[Stored items from a collection]
-=-=-

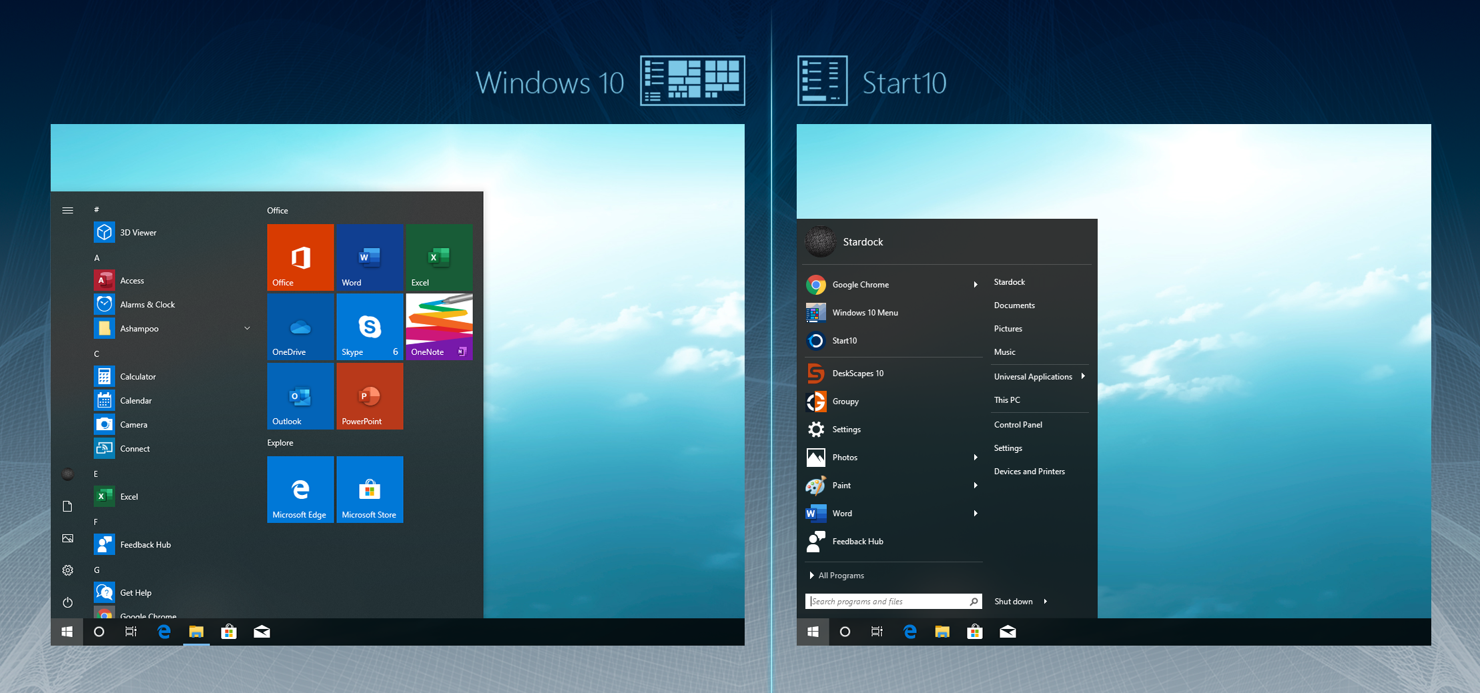Expand the Ashampoo folder chevron
This screenshot has height=693, width=1480.
[x=247, y=328]
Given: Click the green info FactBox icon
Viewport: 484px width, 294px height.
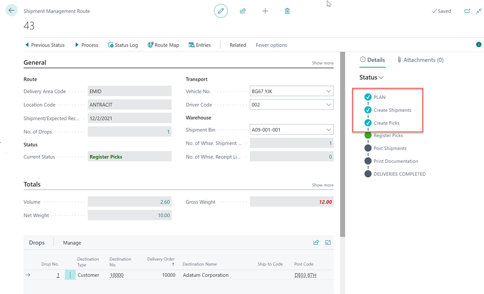Looking at the screenshot, I should pos(478,45).
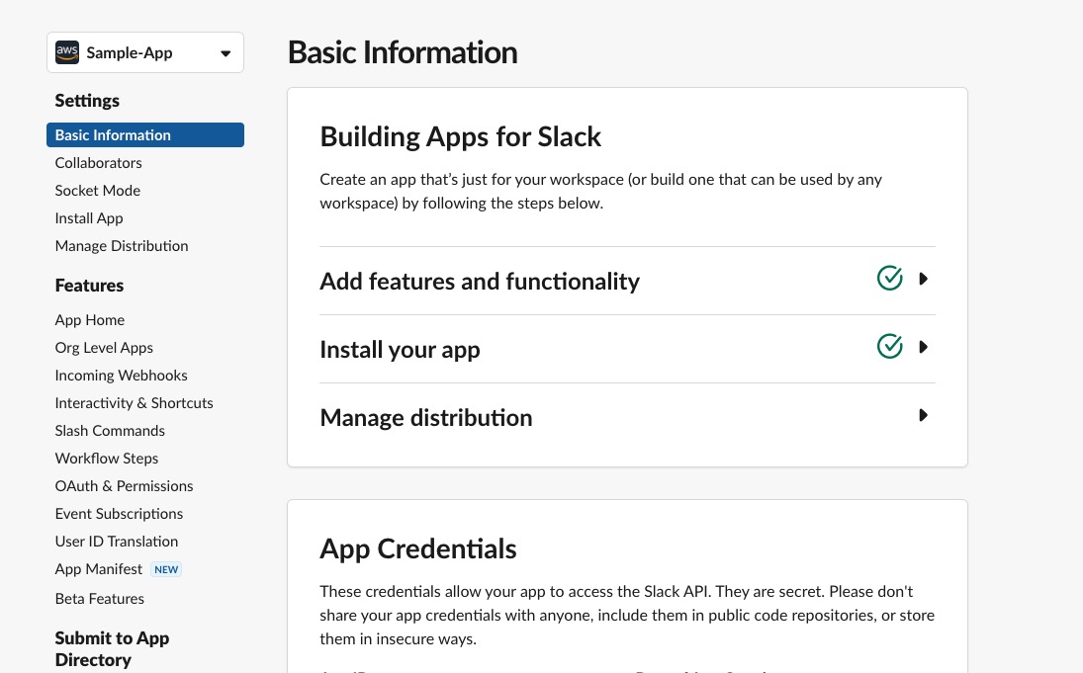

-=-=-

- **THE PROBLEM**:
Your output should be exactly the lines of the records above from the one with "Given: Click the green info FactBox icon" through the last, both ends included, with pictures excluded.

- **COMPLETED EXERCISE**:
Given: Click the green info FactBox icon
Viewport: 484px width, 294px height.
Looking at the screenshot, I should pos(478,45).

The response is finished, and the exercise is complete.